◆ Data to process ◆
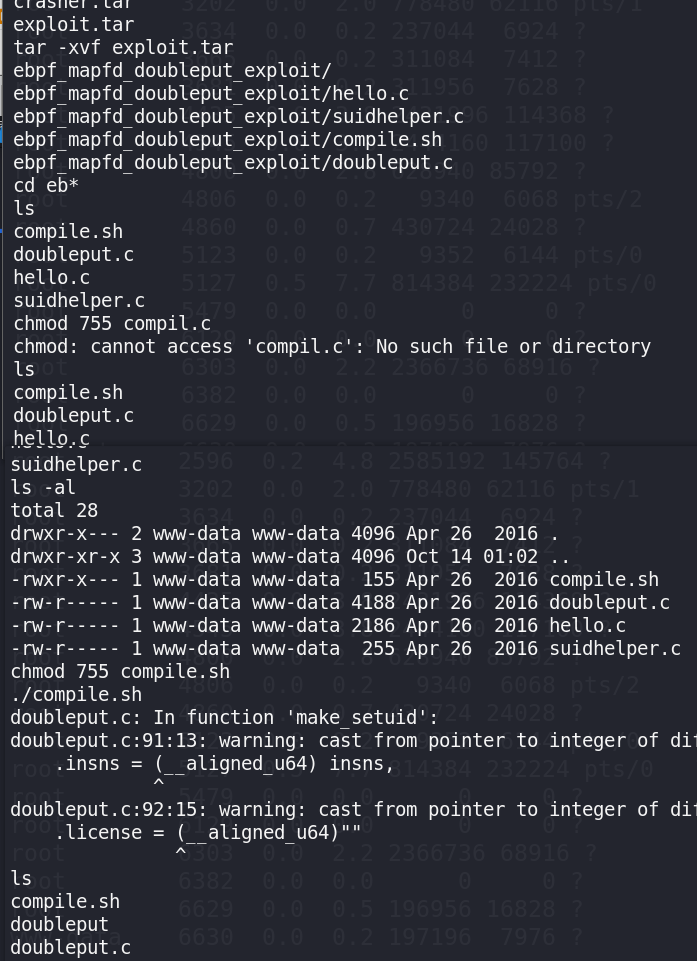Click the 'ebpf_mapfd_doubleput_exploit/doubleput.c' extracted path
The image size is (697, 961).
tap(232, 162)
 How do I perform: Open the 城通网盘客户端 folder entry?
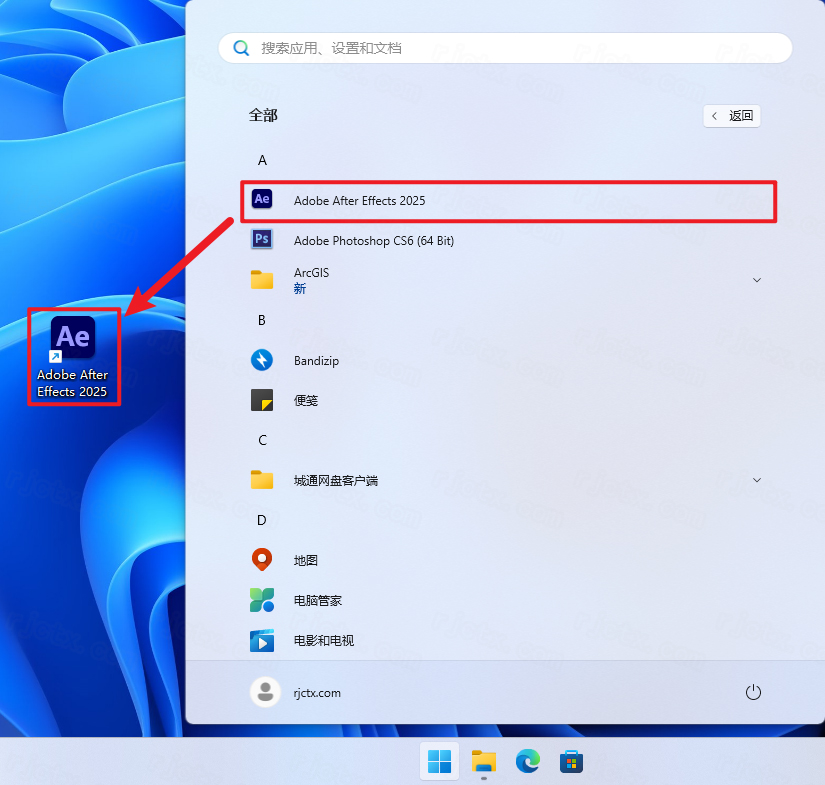(335, 480)
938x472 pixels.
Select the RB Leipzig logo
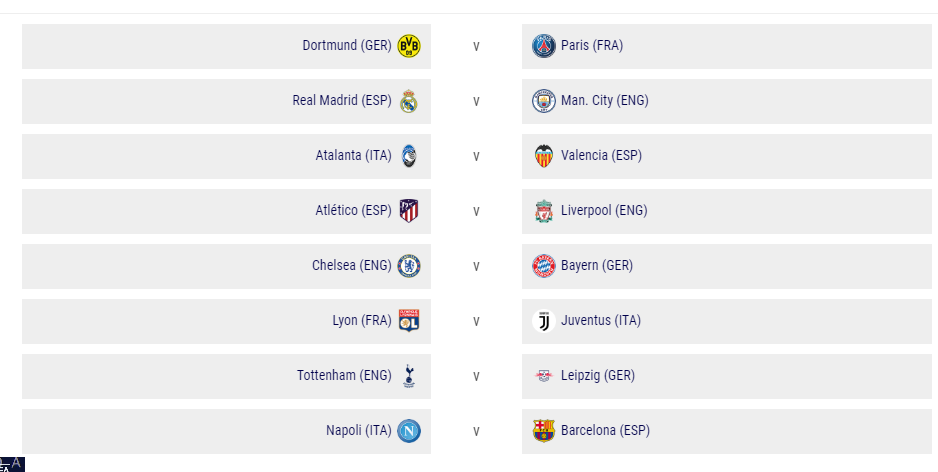click(x=544, y=376)
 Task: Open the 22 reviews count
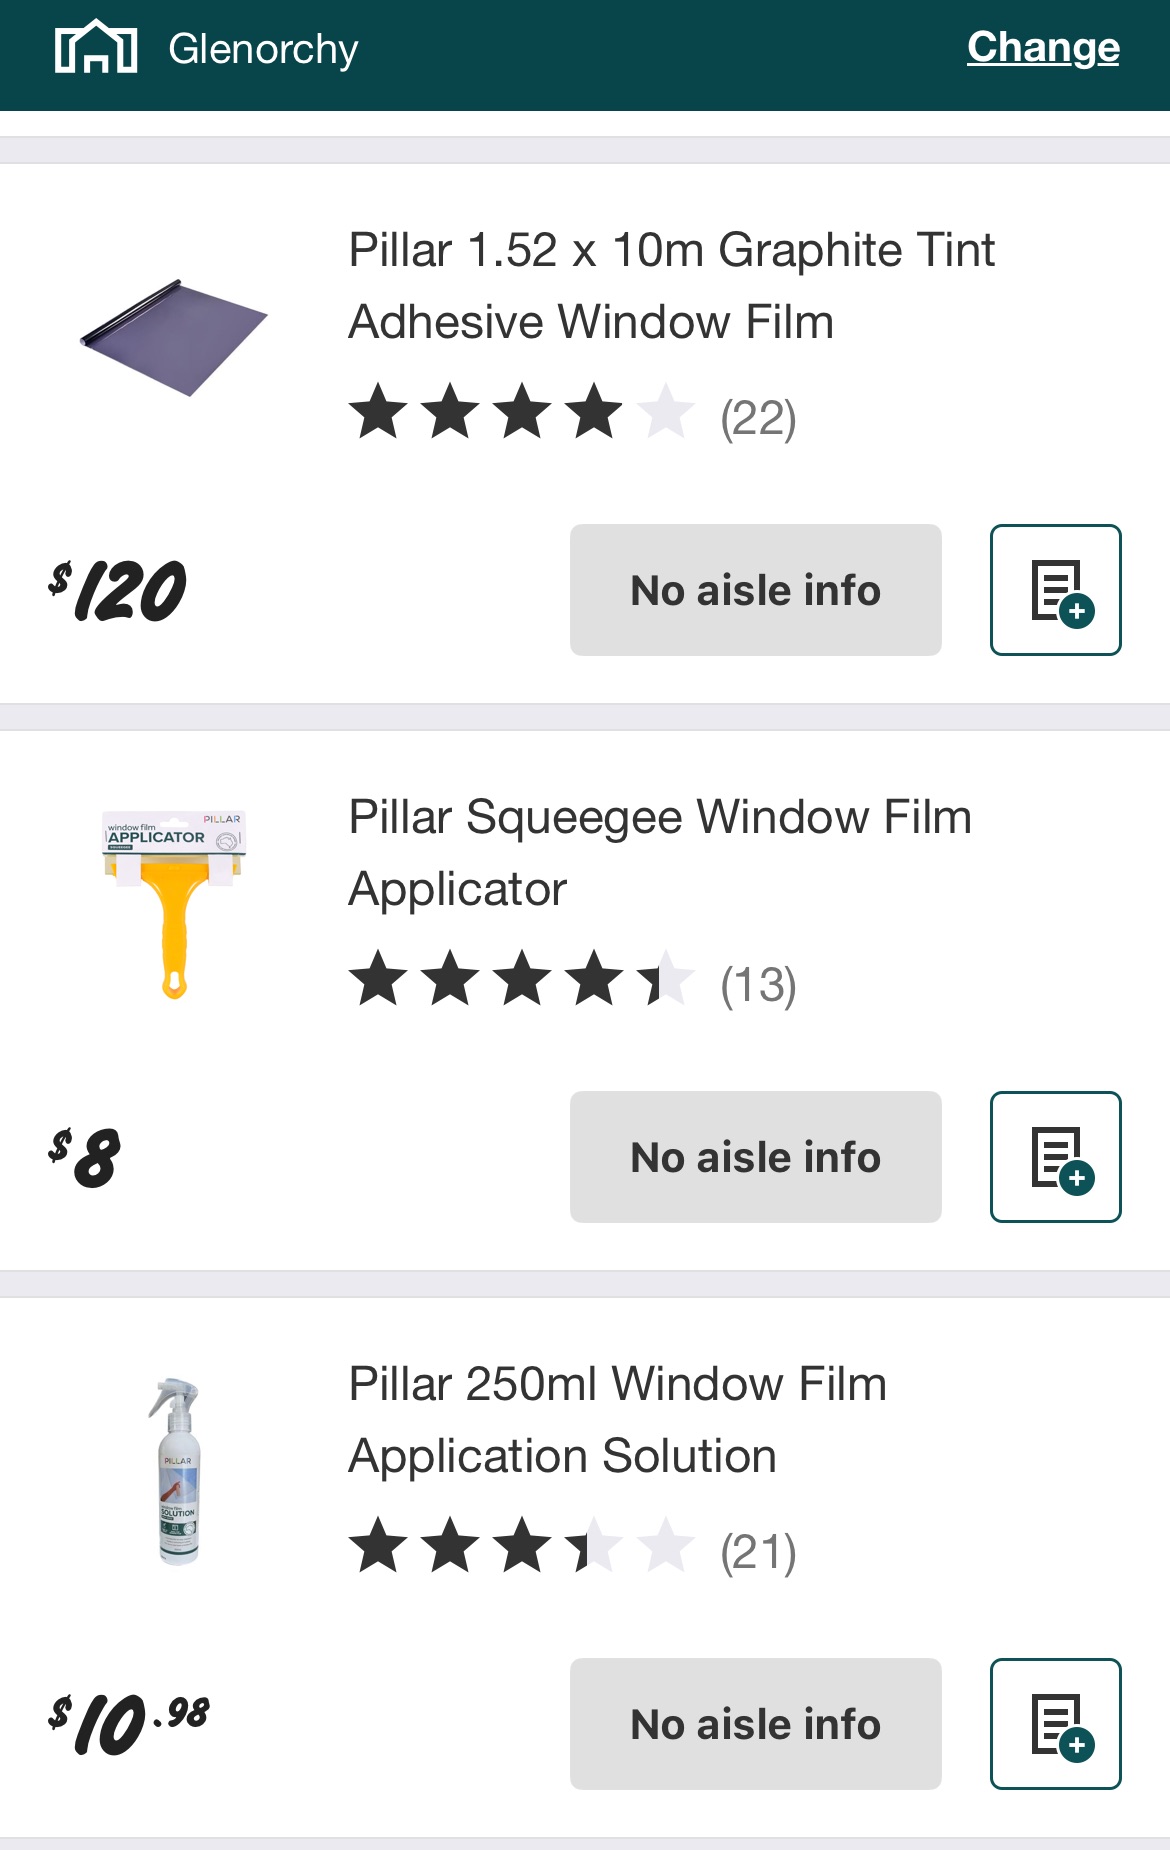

◆ What this task involves ◆
Please copy exactly the lines from the one containing "938x472 pixels." through the last line of the records, both ends included, and leave out any pictures.

◆ Response ◆
938x472 pixels.
Select the RB Leipzig logo
click(x=544, y=376)
 Task: Open the 22 reviews count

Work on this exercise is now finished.